Martedì – Una mini-ammiraglia
I miglioramenti più evidenti sono negli interni, che hanno finiture migliori. Ritorna l’ispirazione alla gamma Ioniq per due elementi di spicco: l’assenza del logo Hyundai sul volante, sostituito da quattro “pixel” come su Ioniq 5 e 6; il selettore di marcia direttamente dietro al volante, scelta piuttosto comoda, che sottolinea l’idea di avere tutto a portata di mano, ma lascia anche tanto spazio per gli occupanti.

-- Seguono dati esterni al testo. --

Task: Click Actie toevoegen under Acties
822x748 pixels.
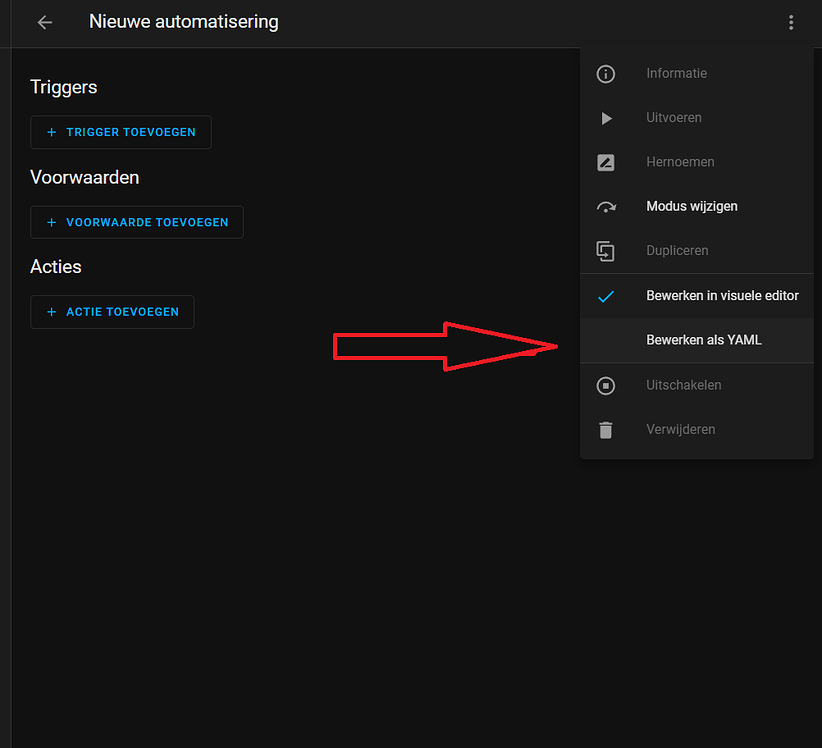Action: [112, 312]
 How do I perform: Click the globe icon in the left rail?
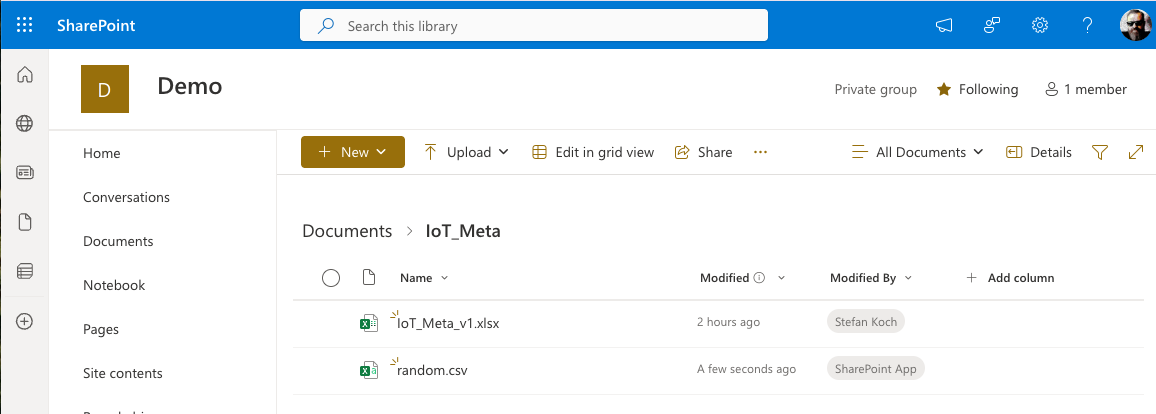point(25,124)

Il tunnel è intelligente, ricco di vani porta-oggetto, a partire dalla grande vasca centrale con porta-bicchieri a scomparsa, per ospitare anche gli oggetti più ingombranti. Ricca anche la pulsantiera per il controllo del clima, mentre la praticità ritorna nelle prese USB disponibili, e che permettono di scegliere se usare la presa solo per la ricarica, o anche per lo scambio dati e quindi per attivare Apple CarPlay e Android Auto.
Nel complesso si apprezza il maggiore spazio a bordo, soprattutto al posteriore dove non è per niente tipico che, in un’auto di questo segmento soprattutto ibrida una persona alta riesca a sedersi comodamente. Il bagagliaio non è male con i suoi 466 litri di capacità minima, tra l’altro con piano regolabile per agevolare il carico.